Another factor in the likelihood of a firm to increase its pollution overseas in the face of stricter domestic regulations is the type of industry the firm is in. HBR's report listed a few industries who were "more susceptible to exporting pollution abroad than others." The industries with the heaviest polluters were electricity, gas and refineries, steam and air conditioning supply, air and water transport, and mineral/metal producers. HBR's study shows that companies in these industries are less likely to adhere to domestic environmental regulations and more likely to "export more pollution abroad." The study also observed that if environmental legislation targetted these industries more directly, the impact on global emissions would be greater.

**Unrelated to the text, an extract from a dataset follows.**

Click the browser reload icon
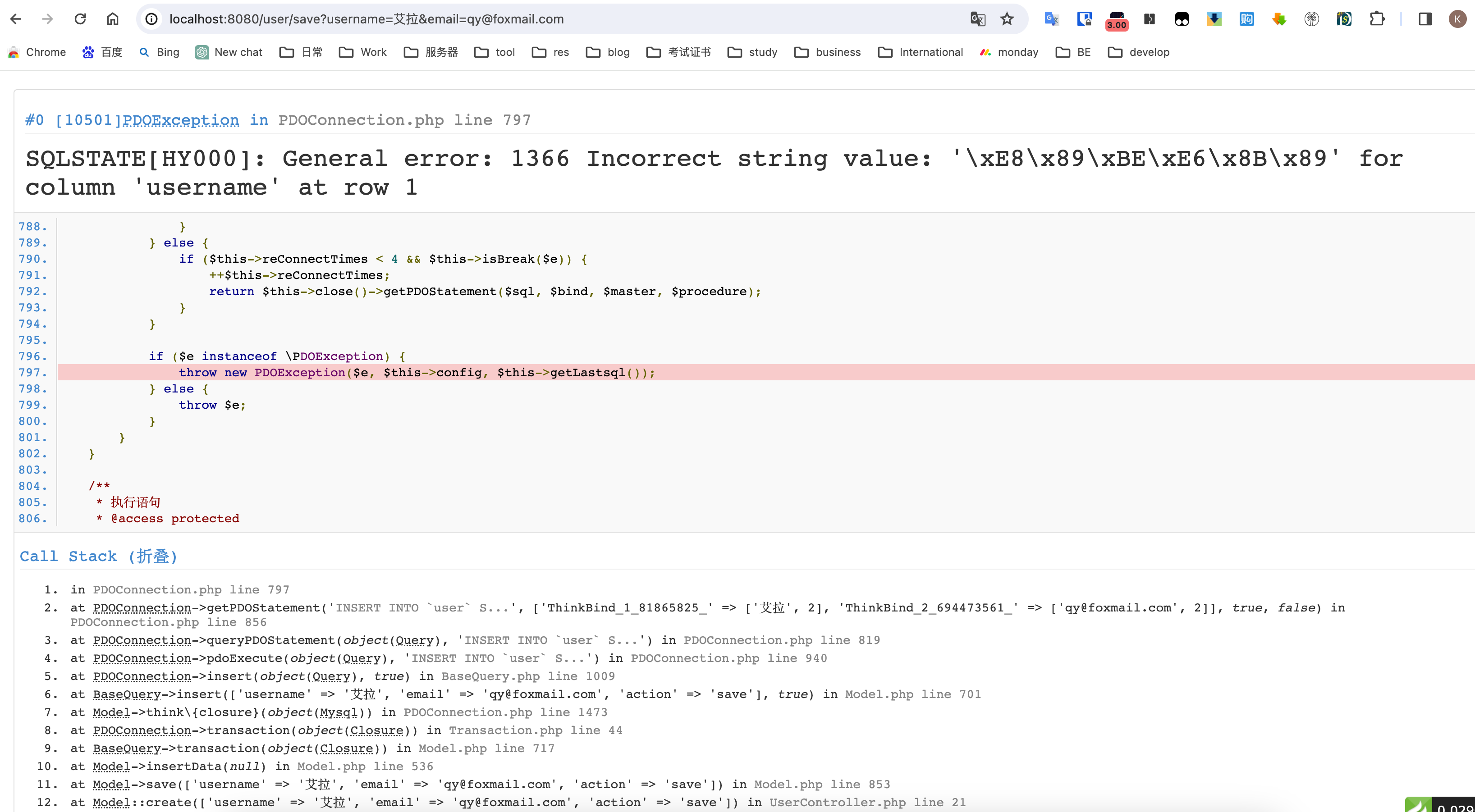Viewport: 1475px width, 812px height. (80, 19)
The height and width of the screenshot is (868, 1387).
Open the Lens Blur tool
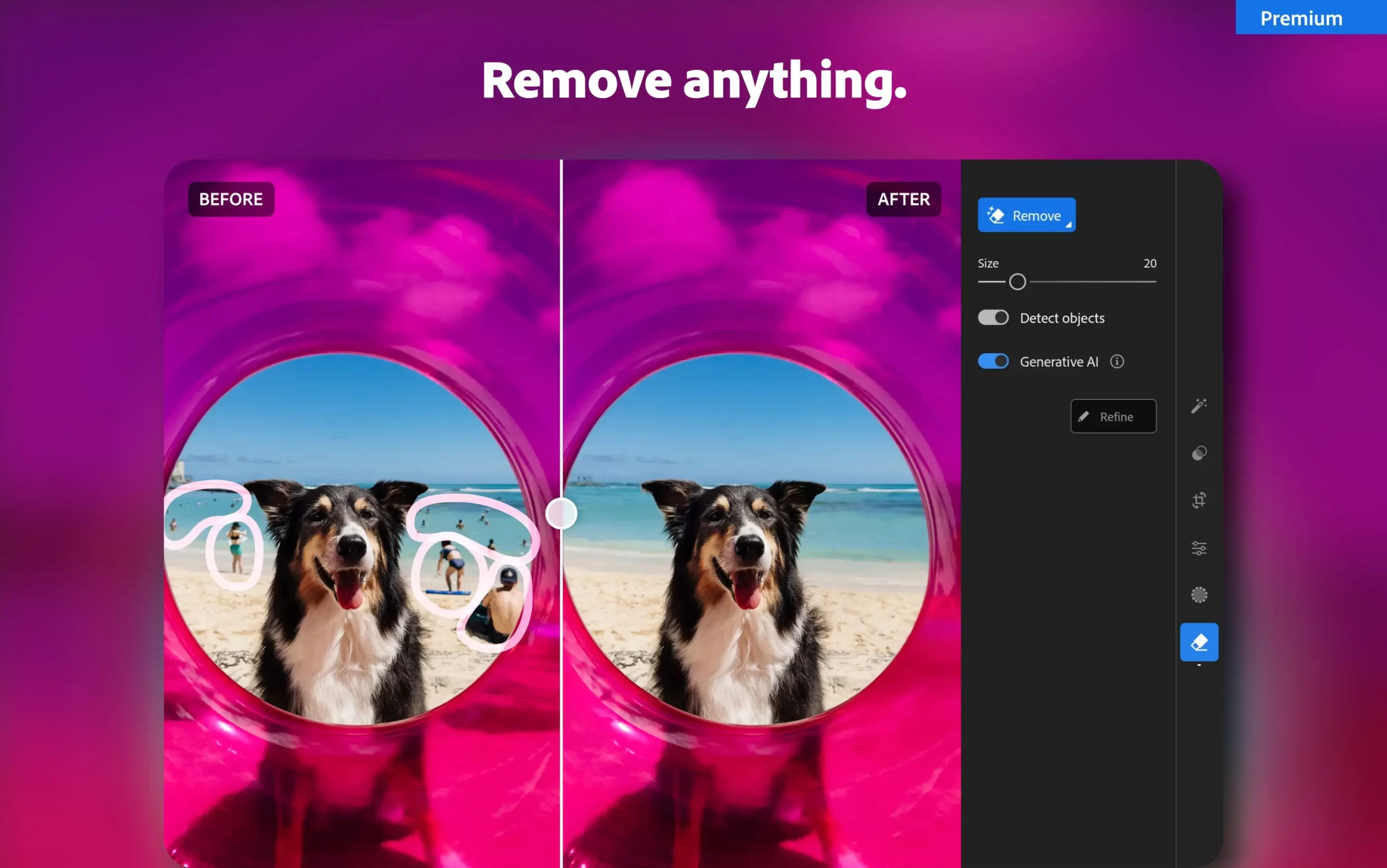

Overall, more robust environmental regulations are having a positive impact on global CO2 emissions, but the HBR report proves that they're not enough. "National regulation can be beneficial, but it can only do so much to effectively combat pollution and climate change...Countries need to take concerted action to ensure that the overall CO2 balance will not increase," the report concluded. If environmental regulations become more strict on a global scale, then international companies won't have pollution havens where they can divert their emitting activities, and global air quality will greatly be improved.